DEFDCDC1 I Defines the default voltage of the VDCDC1 switching converter. DEFDCDC1 = 0 defaults VDCDC1 to 3 V, DEFDCDC1 = VCC defaults VDCDC1 to 3.3 V.
DCDC3_EN I Set DCDC3_EN = 0 to disable and DCDC3_EN = 1 to enable the VDCDC3 converter
DCDC2_EN I Set DCDC2_EN = 0 to disable and DCDC2_EN = 1 to enable the VDCDC2 converter
DCDC1_EN I Set DCDC1_EN = 0 to disable and DCDC1_EN = 1 to enable the VDCDC1 converter
HOT_RESET I The HOT_RESET pin generates a reset (RESPWRON) for the processor.HOT_RESET does not alter any TPS65022 settings except the output voltage of VDCDC3. Activating HOT_RESET sets the voltage of VDCDC3 to its default value defined with the DEFDCDC3 pin. HOT_RESET is internally de-bounced by the TPS65022.
RESPWRON O RESPWRON is held low when power is initially applied to the TPS65022. The VRTC voltage is monitored: RESWPRON is low when VRTC < 2.4 V and remains low for a time defined by the external capacitor at the TRESPWRON pin. RESPWRON can also be forced low by activation of the HOT_RESET pin.
TRESPWRON I Connect a capacitor here to define the RESET time at the RESPWRON pin. 1 nF typically gives 100 ms.

7.3.12 System Reset + Control Signals

The RESPWRON signal can be used as a global reset for the application. It is an open-drain output. The RESPWRON signal is generated according to the power good comparator of VRTC, and remains low for tnrespwron seconds after VRTC has risen above 2.52 V (falling threshold is 2.4 V, 5% hysteresis). tnrespwron is set by an external capacitor at the TRESPWRON pin. 1 nF gives typically 100 ms. RESPWRON is also triggered by the HOT_RESET input. This input is internally debounced, with a filter time of typically 30 ms.

The PWRFAIL and LOW_BAT signals are generated by two voltage detectors using the PWRFAIL_SNS and LOWBAT_SNS input signals. Each input signal is compared to a 1 V threshold (falling edge) with 5% (50 mV) hysteresis.

The DCDC3 converter is reset to its default output voltage defined by the DEFDCDC3 input, when HOT_RESET is asserted. Other I2C registers are not affected. Generally, the DCDC3 converter is set to its default voltage with one of these conditions: HOT_RESET active, VRTC lower than its threshold voltage, undervoltage lockout (UVLO) condition, RESPWRON active, both DCDC3-converter AND DCDC1-converter disabled. In addition, the voltage of VDCDC3 changes to 1xxx0, if the VDCDC1 converter is disabled. Where xxx is the state before VDCDC1 was disabled.
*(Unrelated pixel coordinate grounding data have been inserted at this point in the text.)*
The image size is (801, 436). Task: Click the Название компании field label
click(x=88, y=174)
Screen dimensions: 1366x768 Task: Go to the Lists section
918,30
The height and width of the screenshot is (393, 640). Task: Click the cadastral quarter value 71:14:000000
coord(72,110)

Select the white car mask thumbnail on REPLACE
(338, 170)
7.3.12.1 DEFLDO1 and DEFLDO2

These two pins are used to set the default output voltage of the two 200 mA LDOs. The digital value applied to the pins is latched during power up and determines the initial output voltage according to Table 3. The voltage of both LDOs can be changed during operation with the I2C interface as described in the interface description.

Table 3. LDO1 and LDO2 Default Voltage Options

DEFLDO2 DEFLDO1 VLDO1 VLDO2
0 0 1.1 V 1.3 V
0 1 1.5 V 1.3 V
1 0 2.6 V 2.8 V
1 1 3.15 V 3.3 V

7.3.12.2 Interrupt Management and the INT Pin

The INT pin combines the outputs of the PGOOD comparators from each DC-DC converter and LDOs. The INT pin is used as a POWER_OK pin indicating when all enabled supplies are in regulation. If the PGOODZ register is read through the serial interface, any active bits are then blocked from the INT output pin.
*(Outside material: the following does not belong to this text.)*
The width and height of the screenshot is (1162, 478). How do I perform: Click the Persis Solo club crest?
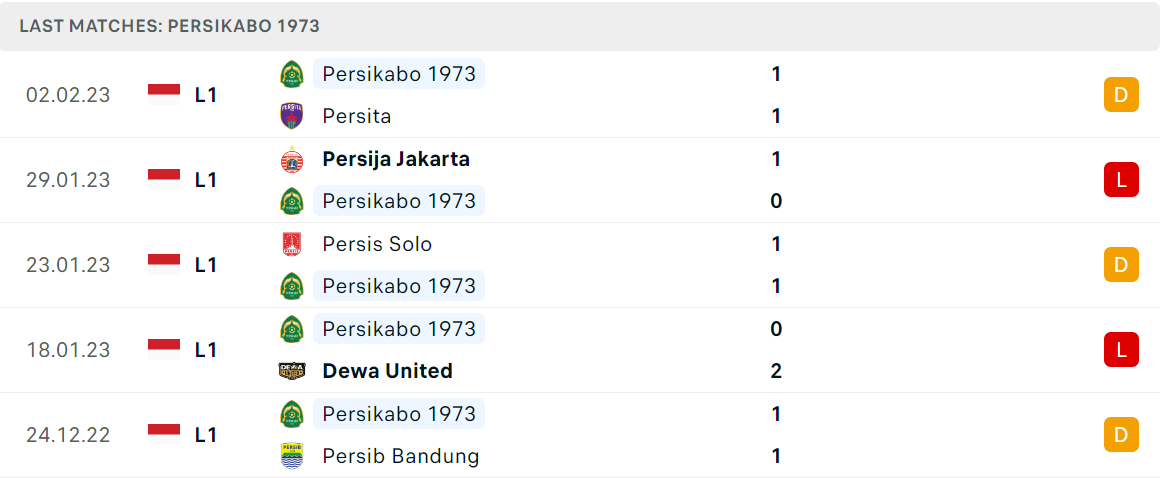point(291,244)
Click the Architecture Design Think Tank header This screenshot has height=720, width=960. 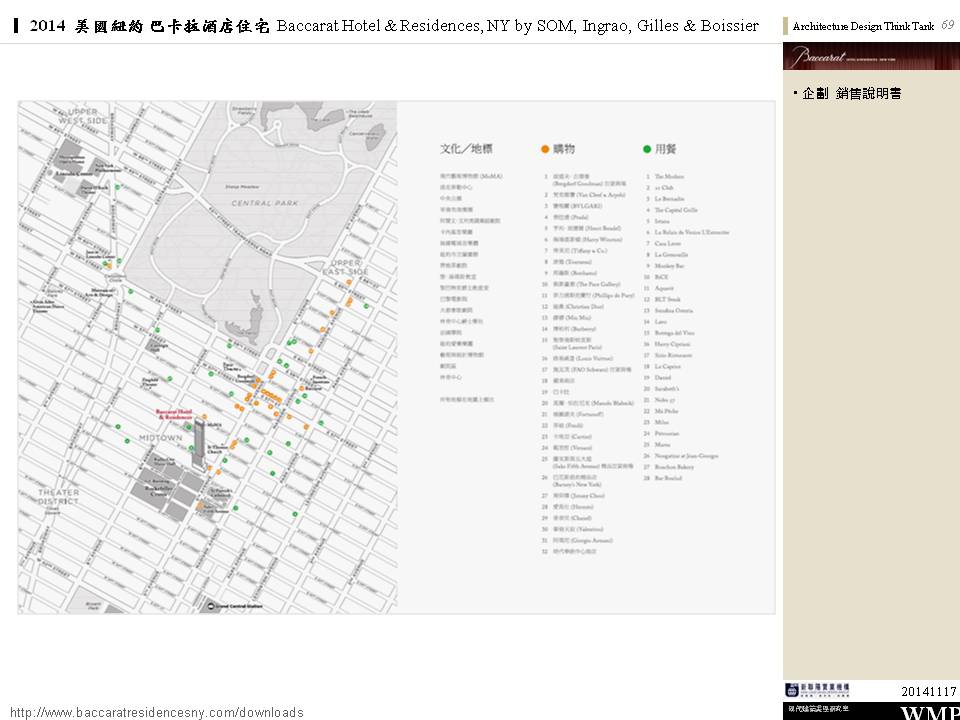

Interrupts can be masked using the MASK register; default operation is not to mask any DCDC or LDO interrupts since this provides the POWER_OK function.

7.4 Device Functional Modes

The TPS650231 device is in the ON or the OFF mode. The OFF mode is entered when the voltage on VCC is below the UVLO threshold, 2.35 V (typically). Once the voltage at V CC has increased above UVLO, the device enters ON mode. In the ON mode, the DCDCs and LDOs are available for use.

7.5 Programming

7.5.1 Serial Interface

The serial interface is compatible with the standard and fast mode I2C specifications, allowing transfers up to 400 kHz. The interface adds flexibility to the power supply solution, enabling most functions to be programmed to new values depending on the instantaneous application requirements and charger status to be monitored. Register contents remain intact as long as VCC remains above 2 V. The TPS65022 has a 7-bit address: 1001000, other addresses are available upon contact with the factory. Attempting to read data from the register addresses not listed in this section results in FFh being read out.
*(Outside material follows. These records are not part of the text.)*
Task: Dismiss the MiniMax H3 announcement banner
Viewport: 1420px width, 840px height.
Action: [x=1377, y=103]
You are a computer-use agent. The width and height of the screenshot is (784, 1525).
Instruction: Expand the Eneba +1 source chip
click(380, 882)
For normal data transfer, DATA is allowed to change only when CLK is low. Changes when CLK is high are reserved for indicating the start and stop conditions. During data transfer, the data line must remain stable whenever the clock line is high. There is one clock pulse per bit of data. Each data transfer is initiated with a start condition and terminated with a stop condition. When addressed, the TPS65022 device generates an acknowledge bit after the reception of each byte. The master device (microprocessor) must generate an extra clock pulse that is associated with the acknowledge bit. The TPS65022 device must pull down the DATA line during the acknowledge clock pulse so that the DATA line is a stable low during the high period of the acknowledge clock pulse. The DATA line is a stable low during the high period of the acknowledge–related clock pulse. Setup and hold times must be taken into account. During read operations, a master must signal the end of data to the slave by not generating an acknowledge bit on the last byte that was clocked out of the slave. In this case, the slave TPS65022 device must leave the data line high to enable the master to generate the stop condition.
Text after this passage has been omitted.